Architecturedesignobject-oriented-design

I have a data processing pipeline with well defined stages and IO boundaries. I can choose a language to suit the needs of this design. It starts with an InputObject. At the end of each stage, there is some additional data derived from some or all of the results of previous steps and the InputObject. That is, StageN extends Stage and produces an immutable ResultsObjN, which extends Result. After the pipeline is complete, the final output I'm interested in is some subset of all results from each step:

InputObject
    |
    |
    v
 -----------
|  Stage 1  | <-- Tunable Parameters
 -----------
    |
    |
InputObject
ResultsObj1
    |
    |
    v
 -----------
|  Stage 2  | <-- Tunable Parameters
 -----------
    |
    |
InputObject
ResultsObj1
ResultsObj2
    |
    |
    v
   ...

Currently, I'm modeling each stage as a Stage object. I'll explain what I mean by "tunable" parameters soon.

  • Each Stage has each tunable parameters as attributes exposed by getters and setters.
  • Each Stage is constructed with its input dependencies.
  • Each Stage has a method to compute its result based on the tunable parameters

Here it is in almost-UML:

 --------------------------------------------------
| <<abstract>>                                     |
| Stage                                            |
|--------------------------------------------------|
|--------------------------------------------------|
| +computeResult() : Result                        |
 --------------------------------------------------

For instance, Stage3 computes ResultObj3 using the InputObject and the results of Stage2. There are 2 parameters that can be set to change the results.

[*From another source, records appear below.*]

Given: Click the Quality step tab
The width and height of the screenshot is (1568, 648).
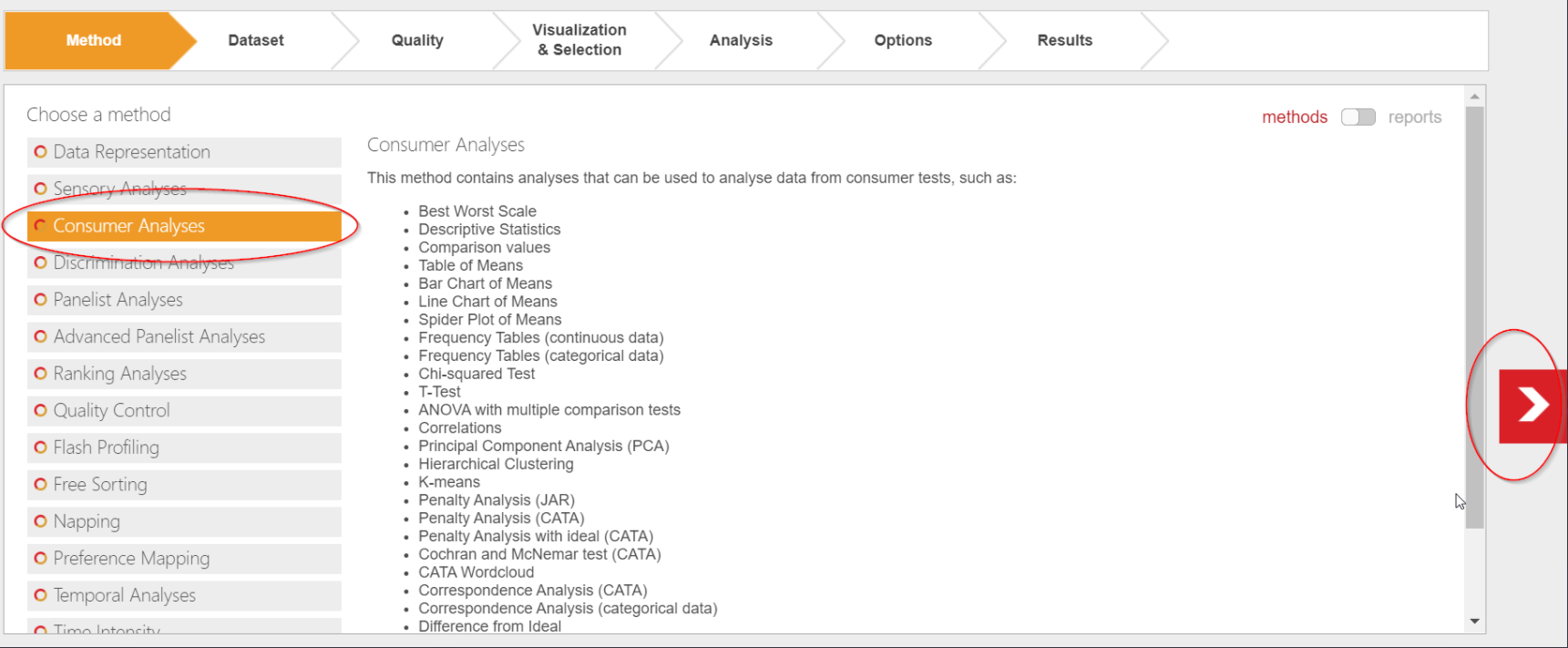Looking at the screenshot, I should click(x=417, y=40).
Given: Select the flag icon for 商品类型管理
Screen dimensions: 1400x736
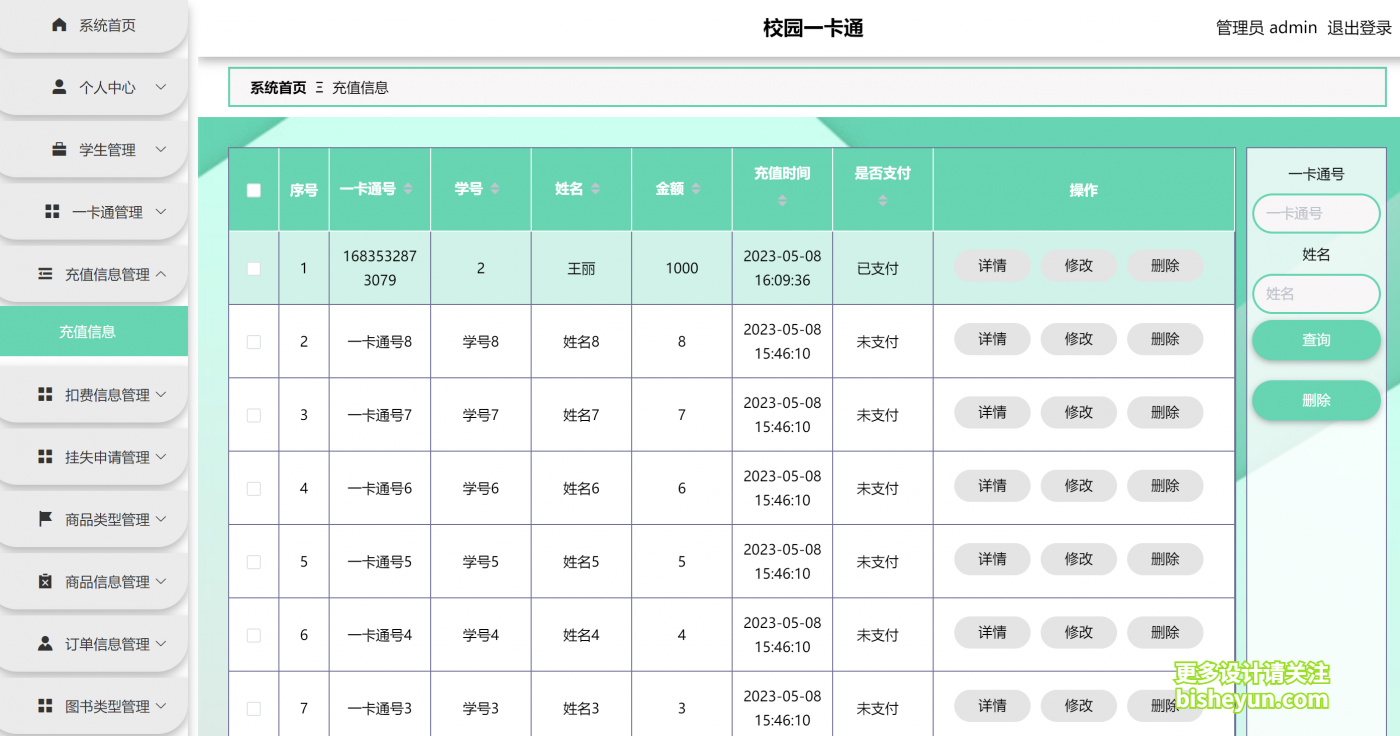Looking at the screenshot, I should 45,519.
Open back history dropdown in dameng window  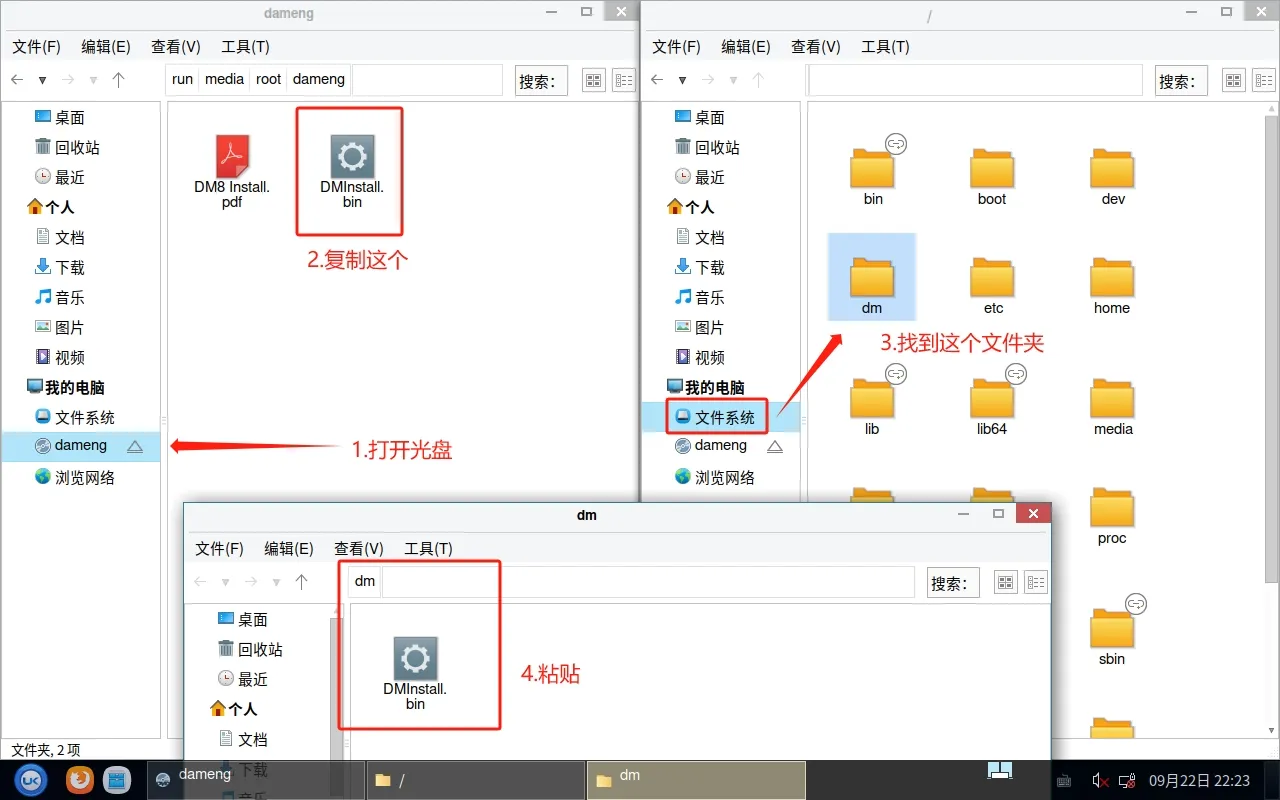pyautogui.click(x=42, y=80)
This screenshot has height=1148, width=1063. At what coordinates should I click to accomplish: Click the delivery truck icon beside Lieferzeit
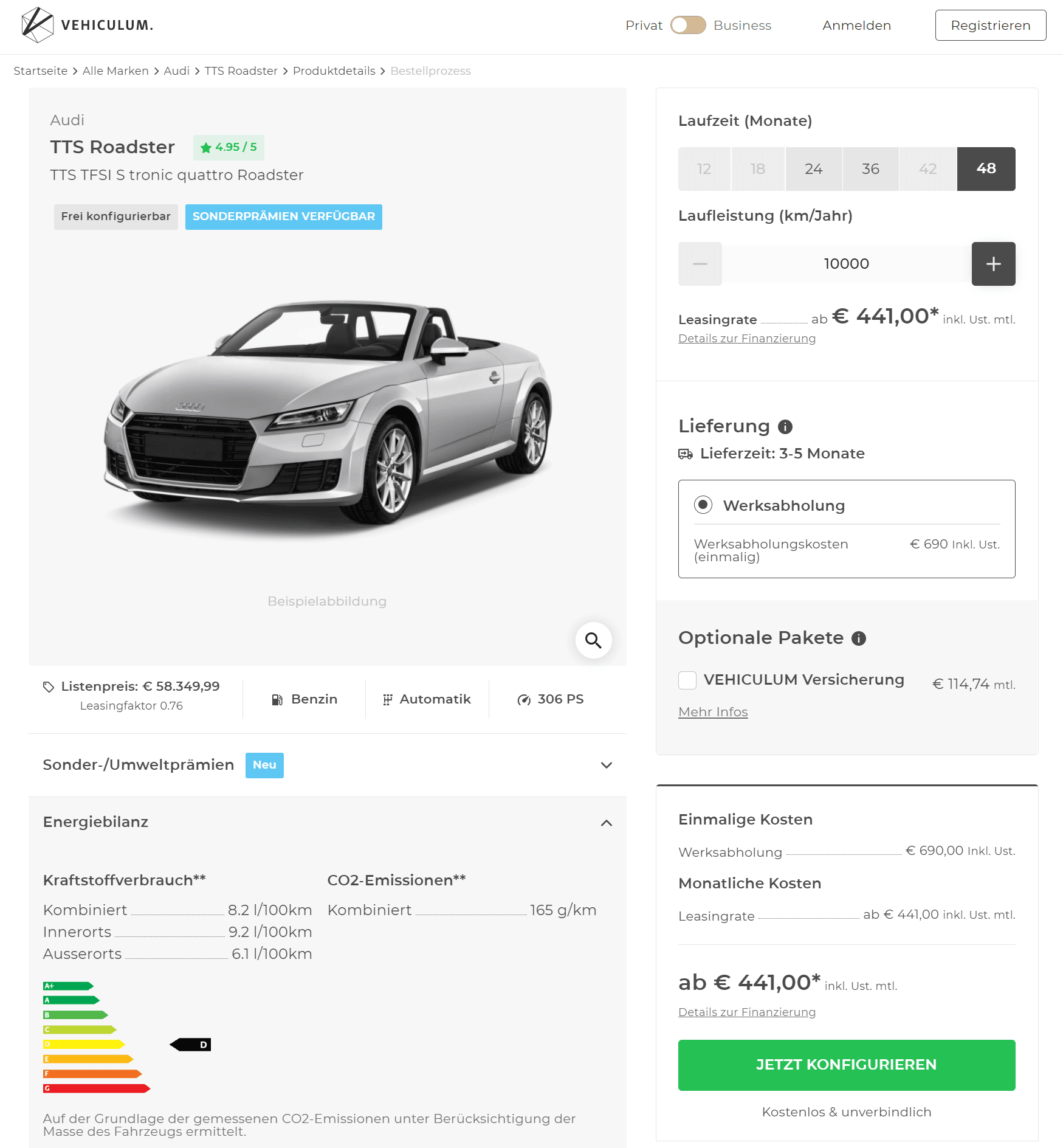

 --------------------------------------------------
| Stage3                                           |
|--------------------------------------------------|
| -param1 : Int                                    |
| -param2 : Float                                  |
|--------------------------------------------------|
| +Stage3(raw : InputObject, corners : ResultObj2) |
| +get/setParam1()                                 |
| +get/setParam2()                                 |
| +computeResult() : ResultObj3                    |
 --------------------------------------------------

I would like to reuse this processing pipeline pattern, with different stages in different quantities with different input dependencies. The tunable parameters may be tweaked by an automated optimizer or by a human using some UI. In either case, they follow the same feedback process. Here it is tuning stage 3:

ResultObj3 performStage(InputObject raw, ResultObj2 corners):

1. Stage processor = new Stage3(raw, corners)
2. ResultObj result = processor.computeResult()
3. while (notAcceptable(result)):
4.     tuneParams(processor, result)  // tune to "more acceptable" params 
5.     result = processor.computeResult()
6. return result

I feel like the tuning process should be performed for each step by a queue executor, but I'm not yet sure how to accommodate the growing set of differently typed results , or the varying construction requirements of each stage.

Sample Pipeline

The point of this pipeline is to read a set of coordinates from a CSV (into String raw) and pass the string through a pipeline that will parse the string, cluster the points, and plot the clusters. The cluster data and plot images are extracted from the pipeline after it is run.

The string is parsed into a collection of Point objects at the "ExtractPoints" stage. That collection is clustered/segmented into a set of Cluster objects at the "ClusterPoints" stage. The Point and Cluster data is used to plot the points visually into a Plot image object at the "PlotClusters" stage.

QueuedPipeline pipeline = new QueuedPipeline()

String raw = readFile("points.csv")
pipeline.setInput(raw)

// addStage() takes the name of the stage, the stage runner, and the names of the stages it needs results from
pipeline.addStage("ExtractPoints", new StageTuner(PointExtractor, ), [])
pipeline.addStage("ClusterPoints", new StageTuner(PointClusterer), ["ExtractPoints"])
pipeline.addStage("PlotClusters", new StageTuner(ClusterPlotter), ["ExtractPoints", "ClusterPoints"])

// tune and execute each stage with the StageTuners
PipelineResultList results = pipeline.run()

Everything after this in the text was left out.